Sempre num tom de voz impassível, Kovacs fala sobre seu alter ego incoercível. A consciência de Malcolm Long é esmagada pelo passado do anti-herói, que já presenciou coisas realmente terríveis. Aliás, o sociopata pôde definir de forma mais abrangente quem o analisava, com meia dúzia de palavras, do que os processos sistemáticos (e infantis) aplicados pelo especialista: gordo, rico, que nunca sofreu ou deparou-se com o sofrimento, desconhecedor da verdadeira natureza humana, protegido apenas por uma débil camada de ingenuidade. Ao romperem-se suas inermes defesas, ele é tragado por uma infinda inanidade. Perturbado, após ter desapontado seus familiares num jantar (quando descreveu o caso da menina que foi raptada, morta, esquartejada e dada de comer aos cães), senta-se solitário na cama, olhando os borrões de tinta que mostrou a Walter, em seu tratamento, tentando enxergar uma árvore frondosa com sombras estendo-se sobre o gramado, mas só lhe vinha a imagem de um gato morto que encontrara em frente, repleto de larvas gordas que o adentravam como se necessitassem fugir da luz. Mas, essa perspectiva ainda era uma espécie de eufemismo; pois a imagem não passava de um borrão de trevas, sem significância. Este era o verdadeiro horror… o vazio.

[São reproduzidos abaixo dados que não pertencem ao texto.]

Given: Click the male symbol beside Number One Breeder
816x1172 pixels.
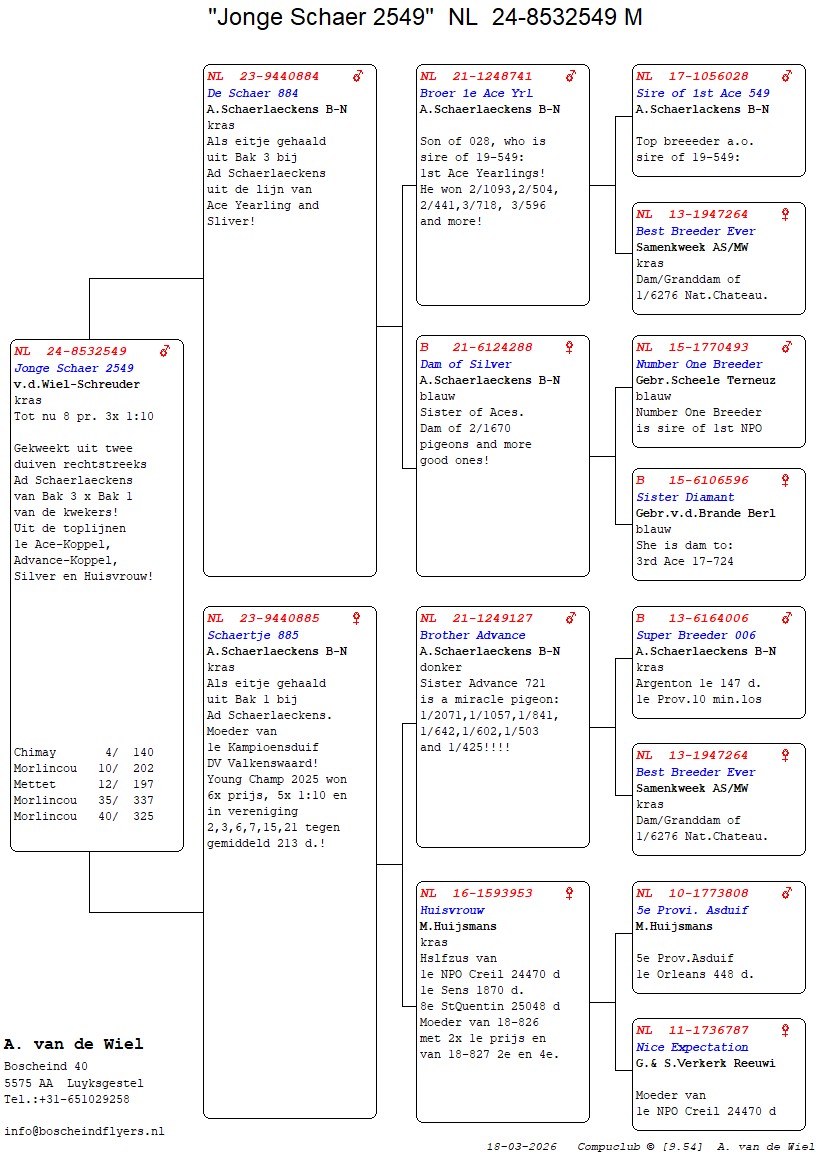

Passado esse momento, Rorschach, alvo constante dos prisioneiros, sobrevive à rebelião causada, indiretamente, por ele mesmo, ao causar a morte de um dos detentos ao jogar-lhe gordura fervente (este morreu no hospital, dias depois), já que todos desejavam matá-lo – grande parte dos detentos foi encarcerada por Rorschach. Nas ocasião, ele é resgatado por Coruja II  e Espectral II. Admito que ficou meio mal-contada essa parte, pois, uma pavorosa rebelião que se gerou por causa de Rorschach, apenas três homens (um gangster anão e seus dois capangas) vão ao seu encalço – talvez, isso deu por ele haver ficado na solitária, talvez, eu não tenha compreendido bem. “Não sou eu que estou presos com vocês, são vocês que estão presos comigo” – Walter Kovacs, após despejar gordura quente sobre o detento que o importunou na fila do almoço. Enfim, “Live Hard, Die Hard”. No final, em minha opinião, apesar de seu final apoteótico, o personagem sofre certo declínio (perde seu ímpeto irrefreável), mas nada que comprometa seu valor.